> _Task to carry out_
Below is a set of entries. Reproduce exactly the lines from the one containing "Viewport: 1024px width, 483px" through the end, both included.

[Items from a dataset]
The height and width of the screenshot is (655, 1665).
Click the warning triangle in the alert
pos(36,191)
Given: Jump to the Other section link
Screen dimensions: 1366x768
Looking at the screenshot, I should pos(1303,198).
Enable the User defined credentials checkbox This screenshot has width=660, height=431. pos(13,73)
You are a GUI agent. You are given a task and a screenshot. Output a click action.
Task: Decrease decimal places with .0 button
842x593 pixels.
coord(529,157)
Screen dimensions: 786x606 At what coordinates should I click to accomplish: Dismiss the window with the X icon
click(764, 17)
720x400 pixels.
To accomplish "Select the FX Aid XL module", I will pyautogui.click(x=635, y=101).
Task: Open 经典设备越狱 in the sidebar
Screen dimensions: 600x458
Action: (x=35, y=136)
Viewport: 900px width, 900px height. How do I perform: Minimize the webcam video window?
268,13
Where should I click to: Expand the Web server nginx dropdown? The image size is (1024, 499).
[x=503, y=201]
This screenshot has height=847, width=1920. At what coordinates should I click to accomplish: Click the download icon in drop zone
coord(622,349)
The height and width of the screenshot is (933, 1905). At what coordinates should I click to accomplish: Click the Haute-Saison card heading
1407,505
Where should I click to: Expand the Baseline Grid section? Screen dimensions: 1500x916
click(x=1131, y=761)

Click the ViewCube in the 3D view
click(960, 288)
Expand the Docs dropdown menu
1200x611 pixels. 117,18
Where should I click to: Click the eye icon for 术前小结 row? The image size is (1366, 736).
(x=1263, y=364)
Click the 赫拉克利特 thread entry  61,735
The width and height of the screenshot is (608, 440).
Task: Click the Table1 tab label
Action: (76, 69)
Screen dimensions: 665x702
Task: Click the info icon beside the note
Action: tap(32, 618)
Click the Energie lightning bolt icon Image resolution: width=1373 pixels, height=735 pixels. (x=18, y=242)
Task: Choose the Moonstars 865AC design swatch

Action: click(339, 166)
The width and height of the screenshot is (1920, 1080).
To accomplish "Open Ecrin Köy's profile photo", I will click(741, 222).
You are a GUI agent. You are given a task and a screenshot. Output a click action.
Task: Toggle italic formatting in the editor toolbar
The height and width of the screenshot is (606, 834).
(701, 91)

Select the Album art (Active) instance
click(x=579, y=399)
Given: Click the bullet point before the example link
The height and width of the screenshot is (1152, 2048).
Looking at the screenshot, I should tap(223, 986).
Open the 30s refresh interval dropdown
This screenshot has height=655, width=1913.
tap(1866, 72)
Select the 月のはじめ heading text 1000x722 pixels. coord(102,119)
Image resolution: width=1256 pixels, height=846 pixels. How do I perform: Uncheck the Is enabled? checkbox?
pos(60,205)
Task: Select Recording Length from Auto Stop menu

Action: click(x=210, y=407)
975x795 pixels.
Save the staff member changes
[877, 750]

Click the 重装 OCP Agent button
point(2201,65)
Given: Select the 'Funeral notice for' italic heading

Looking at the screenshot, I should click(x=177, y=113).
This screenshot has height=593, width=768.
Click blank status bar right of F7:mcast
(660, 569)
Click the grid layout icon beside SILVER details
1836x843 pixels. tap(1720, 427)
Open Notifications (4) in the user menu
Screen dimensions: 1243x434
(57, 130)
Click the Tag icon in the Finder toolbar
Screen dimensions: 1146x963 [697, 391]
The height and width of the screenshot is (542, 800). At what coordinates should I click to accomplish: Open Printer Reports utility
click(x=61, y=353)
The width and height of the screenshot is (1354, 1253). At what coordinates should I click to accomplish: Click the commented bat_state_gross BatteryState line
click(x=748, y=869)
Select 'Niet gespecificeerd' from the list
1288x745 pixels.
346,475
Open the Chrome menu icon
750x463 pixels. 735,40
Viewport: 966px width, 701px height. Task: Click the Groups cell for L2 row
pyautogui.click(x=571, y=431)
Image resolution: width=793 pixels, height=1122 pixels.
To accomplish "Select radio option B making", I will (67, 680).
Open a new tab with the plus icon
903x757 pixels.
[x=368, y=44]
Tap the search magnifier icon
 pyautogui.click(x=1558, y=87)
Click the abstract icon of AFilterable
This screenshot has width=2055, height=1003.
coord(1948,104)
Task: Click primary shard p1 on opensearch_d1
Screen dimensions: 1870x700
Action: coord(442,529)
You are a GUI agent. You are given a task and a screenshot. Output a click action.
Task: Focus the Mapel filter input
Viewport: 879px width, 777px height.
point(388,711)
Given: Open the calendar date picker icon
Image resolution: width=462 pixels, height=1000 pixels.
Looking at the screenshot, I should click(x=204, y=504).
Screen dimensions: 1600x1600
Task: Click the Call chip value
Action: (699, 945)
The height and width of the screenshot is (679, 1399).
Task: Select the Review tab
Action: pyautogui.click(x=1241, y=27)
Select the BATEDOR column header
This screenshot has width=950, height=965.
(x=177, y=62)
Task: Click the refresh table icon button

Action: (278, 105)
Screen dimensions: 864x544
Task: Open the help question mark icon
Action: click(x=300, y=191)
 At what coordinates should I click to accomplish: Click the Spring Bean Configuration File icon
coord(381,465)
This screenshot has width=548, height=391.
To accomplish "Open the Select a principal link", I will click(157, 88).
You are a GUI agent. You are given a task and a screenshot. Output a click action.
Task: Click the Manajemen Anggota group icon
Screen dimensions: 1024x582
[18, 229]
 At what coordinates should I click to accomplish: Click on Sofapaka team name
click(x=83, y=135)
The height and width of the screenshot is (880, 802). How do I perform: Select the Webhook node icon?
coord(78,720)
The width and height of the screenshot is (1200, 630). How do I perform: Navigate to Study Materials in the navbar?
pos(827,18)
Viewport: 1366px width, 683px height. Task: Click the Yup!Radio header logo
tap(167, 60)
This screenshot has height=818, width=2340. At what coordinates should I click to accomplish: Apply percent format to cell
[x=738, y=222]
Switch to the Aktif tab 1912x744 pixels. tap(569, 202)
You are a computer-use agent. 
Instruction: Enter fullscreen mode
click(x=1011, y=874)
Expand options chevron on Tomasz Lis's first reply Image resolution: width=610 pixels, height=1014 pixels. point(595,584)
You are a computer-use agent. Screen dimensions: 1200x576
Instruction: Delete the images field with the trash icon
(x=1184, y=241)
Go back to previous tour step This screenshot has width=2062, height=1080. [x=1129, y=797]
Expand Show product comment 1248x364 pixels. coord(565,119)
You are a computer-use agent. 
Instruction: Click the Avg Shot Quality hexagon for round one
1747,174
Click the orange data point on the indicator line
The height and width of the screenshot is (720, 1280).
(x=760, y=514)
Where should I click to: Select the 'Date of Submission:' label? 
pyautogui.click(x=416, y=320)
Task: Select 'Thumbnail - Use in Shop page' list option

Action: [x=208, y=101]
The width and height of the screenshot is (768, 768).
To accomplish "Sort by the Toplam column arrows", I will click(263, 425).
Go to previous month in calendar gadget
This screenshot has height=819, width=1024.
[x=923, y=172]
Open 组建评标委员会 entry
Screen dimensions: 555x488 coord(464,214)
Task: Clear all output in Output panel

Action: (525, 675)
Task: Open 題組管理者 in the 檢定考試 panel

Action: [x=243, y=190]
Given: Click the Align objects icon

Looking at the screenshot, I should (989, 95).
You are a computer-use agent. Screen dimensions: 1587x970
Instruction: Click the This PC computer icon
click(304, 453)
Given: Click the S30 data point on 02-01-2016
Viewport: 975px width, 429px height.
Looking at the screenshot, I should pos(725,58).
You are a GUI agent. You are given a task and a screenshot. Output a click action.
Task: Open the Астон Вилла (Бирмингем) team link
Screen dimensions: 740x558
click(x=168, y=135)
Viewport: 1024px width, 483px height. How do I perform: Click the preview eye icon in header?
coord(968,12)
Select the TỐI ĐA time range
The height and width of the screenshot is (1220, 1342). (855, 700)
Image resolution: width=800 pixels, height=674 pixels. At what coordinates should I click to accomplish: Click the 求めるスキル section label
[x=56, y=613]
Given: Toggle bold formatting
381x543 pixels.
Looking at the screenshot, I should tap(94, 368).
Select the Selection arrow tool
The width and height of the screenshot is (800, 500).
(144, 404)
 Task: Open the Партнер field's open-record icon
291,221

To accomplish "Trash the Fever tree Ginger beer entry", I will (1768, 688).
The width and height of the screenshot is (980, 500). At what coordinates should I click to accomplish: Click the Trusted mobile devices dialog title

> _Response to the exercise_
Viewport: 1024px width, 483px height. How do I perform: Click the preview eye icon in header?
coord(968,12)
Select the TỐI ĐA time range
The height and width of the screenshot is (1220, 1342). (855, 700)
Image resolution: width=800 pixels, height=674 pixels. At what coordinates should I click to accomplish: Click the 求めるスキル section label
[x=56, y=613]
Given: Toggle bold formatting
381x543 pixels.
Looking at the screenshot, I should tap(94, 368).
Select the Selection arrow tool
The width and height of the screenshot is (800, 500).
(144, 404)
 Task: Open the Партнер field's open-record icon
291,221

To accomplish "Trash the Fever tree Ginger beer entry", I will (1768, 688).
The width and height of the screenshot is (980, 500). At what coordinates should I click to accomplish: Click the Trusted mobile devices dialog title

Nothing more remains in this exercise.